- Work item
Make an exact copy of the lines below.

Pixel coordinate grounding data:
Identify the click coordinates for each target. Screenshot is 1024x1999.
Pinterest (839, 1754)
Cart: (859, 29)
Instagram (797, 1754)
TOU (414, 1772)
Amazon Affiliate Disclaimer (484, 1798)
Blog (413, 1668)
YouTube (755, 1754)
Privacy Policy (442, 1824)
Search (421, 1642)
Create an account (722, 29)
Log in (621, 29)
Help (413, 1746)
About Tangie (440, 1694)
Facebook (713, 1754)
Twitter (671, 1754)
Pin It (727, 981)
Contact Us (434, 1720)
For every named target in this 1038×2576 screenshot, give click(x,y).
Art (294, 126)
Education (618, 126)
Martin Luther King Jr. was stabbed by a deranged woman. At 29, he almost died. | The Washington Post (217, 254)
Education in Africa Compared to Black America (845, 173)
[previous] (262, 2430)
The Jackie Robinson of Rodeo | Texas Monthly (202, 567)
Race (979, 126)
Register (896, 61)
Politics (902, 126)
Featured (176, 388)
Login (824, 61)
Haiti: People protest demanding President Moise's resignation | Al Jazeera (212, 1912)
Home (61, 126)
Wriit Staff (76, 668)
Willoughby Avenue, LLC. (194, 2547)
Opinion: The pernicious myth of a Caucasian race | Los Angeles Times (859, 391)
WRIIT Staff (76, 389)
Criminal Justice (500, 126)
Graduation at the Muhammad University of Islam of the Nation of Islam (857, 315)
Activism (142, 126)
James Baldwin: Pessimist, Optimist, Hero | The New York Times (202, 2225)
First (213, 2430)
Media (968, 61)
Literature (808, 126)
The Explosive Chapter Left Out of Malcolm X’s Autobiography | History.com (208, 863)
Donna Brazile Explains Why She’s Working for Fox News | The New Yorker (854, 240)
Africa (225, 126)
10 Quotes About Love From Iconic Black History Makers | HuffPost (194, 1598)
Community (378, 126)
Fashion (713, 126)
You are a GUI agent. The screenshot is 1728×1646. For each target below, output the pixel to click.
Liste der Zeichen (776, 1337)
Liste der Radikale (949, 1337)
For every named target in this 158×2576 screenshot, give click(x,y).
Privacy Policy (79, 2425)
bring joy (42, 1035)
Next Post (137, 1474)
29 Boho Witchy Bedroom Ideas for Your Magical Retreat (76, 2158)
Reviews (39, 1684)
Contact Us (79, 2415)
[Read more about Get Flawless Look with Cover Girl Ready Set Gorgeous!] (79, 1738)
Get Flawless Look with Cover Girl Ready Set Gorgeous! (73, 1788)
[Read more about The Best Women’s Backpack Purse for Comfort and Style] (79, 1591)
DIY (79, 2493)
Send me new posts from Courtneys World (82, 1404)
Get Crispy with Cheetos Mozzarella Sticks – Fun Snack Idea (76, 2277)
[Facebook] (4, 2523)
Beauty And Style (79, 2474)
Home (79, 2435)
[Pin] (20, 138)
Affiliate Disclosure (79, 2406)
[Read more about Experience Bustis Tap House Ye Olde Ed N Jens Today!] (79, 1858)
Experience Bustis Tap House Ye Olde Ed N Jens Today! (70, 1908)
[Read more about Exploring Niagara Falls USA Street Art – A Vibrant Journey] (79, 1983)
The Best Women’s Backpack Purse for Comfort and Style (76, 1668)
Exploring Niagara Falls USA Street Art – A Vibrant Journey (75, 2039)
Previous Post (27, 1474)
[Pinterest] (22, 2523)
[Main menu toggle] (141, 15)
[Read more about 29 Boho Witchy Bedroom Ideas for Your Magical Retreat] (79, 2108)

- Answer to this problem
Identify the click coordinates for each target. Screenshot is 1024x1999.
Pinterest (839, 1754)
Cart: (859, 29)
Instagram (797, 1754)
TOU (414, 1772)
Amazon Affiliate Disclaimer (484, 1798)
Blog (413, 1668)
YouTube (755, 1754)
Privacy Policy (442, 1824)
Search (421, 1642)
Create an account (722, 29)
Log in (621, 29)
Help (413, 1746)
About Tangie (440, 1694)
Facebook (713, 1754)
Twitter (671, 1754)
Pin It (727, 981)
Contact Us (434, 1720)
For every named target in this 1038×2576 screenshot, give click(x,y).
Art (294, 126)
Education (618, 126)
Martin Luther King Jr. was stabbed by a deranged woman. At 29, he almost died. | The Washington Post (217, 254)
Education in Africa Compared to Black America (845, 173)
[previous] (262, 2430)
The Jackie Robinson of Rodeo | Texas Monthly (202, 567)
Race (979, 126)
Register (896, 61)
Politics (902, 126)
Featured (176, 388)
Login (824, 61)
Haiti: People protest demanding President Moise's resignation | Al Jazeera (212, 1912)
Home (61, 126)
Wriit Staff (76, 668)
Willoughby Avenue, LLC. (194, 2547)
Opinion: The pernicious myth of a Caucasian race | Los Angeles Times (859, 391)
WRIIT Staff (76, 389)
Criminal Justice (500, 126)
Graduation at the Muhammad University of Islam of the Nation of Islam (857, 315)
Activism (142, 126)
James Baldwin: Pessimist, Optimist, Hero | The New York Times (202, 2225)
First (213, 2430)
Media (968, 61)
Literature (808, 126)
The Explosive Chapter Left Out of Malcolm X’s Autobiography | History.com (208, 863)
Donna Brazile Explains Why She’s Working for Fox News | The New Yorker (854, 240)
Africa (225, 126)
10 Quotes About Love From Iconic Black History Makers | HuffPost (194, 1598)
Community (378, 126)
Fashion (713, 126)
You are a GUI agent. The screenshot is 1728×1646. For each target below, output the pixel to click.
Liste der Zeichen (776, 1337)
Liste der Radikale (949, 1337)
For every named target in this 158×2576 screenshot, give click(x,y).
Privacy Policy (79, 2425)
bring joy (42, 1035)
Next Post (137, 1474)
29 Boho Witchy Bedroom Ideas for Your Magical Retreat (76, 2158)
Reviews (39, 1684)
Contact Us (79, 2415)
[Read more about Get Flawless Look with Cover Girl Ready Set Gorgeous!] (79, 1738)
Get Flawless Look with Cover Girl Ready Set Gorgeous! (73, 1788)
[Read more about The Best Women’s Backpack Purse for Comfort and Style] (79, 1591)
DIY (79, 2493)
Send me new posts from Courtneys World (82, 1404)
Get Crispy with Cheetos Mozzarella Sticks – Fun Snack Idea (76, 2277)
[Facebook] (4, 2523)
Beauty And Style (79, 2474)
Home (79, 2435)
[Pin] (20, 138)
Affiliate Disclosure (79, 2406)
[Read more about Experience Bustis Tap House Ye Olde Ed N Jens Today!] (79, 1858)
Experience Bustis Tap House Ye Olde Ed N Jens Today! (70, 1908)
[Read more about Exploring Niagara Falls USA Street Art – A Vibrant Journey] (79, 1983)
The Best Women’s Backpack Purse for Comfort and Style (76, 1668)
Exploring Niagara Falls USA Street Art – A Vibrant Journey (75, 2039)
Previous Post (27, 1474)
[Pinterest] (22, 2523)
[Main menu toggle] (141, 15)
[Read more about 29 Boho Witchy Bedroom Ideas for Your Magical Retreat] (79, 2108)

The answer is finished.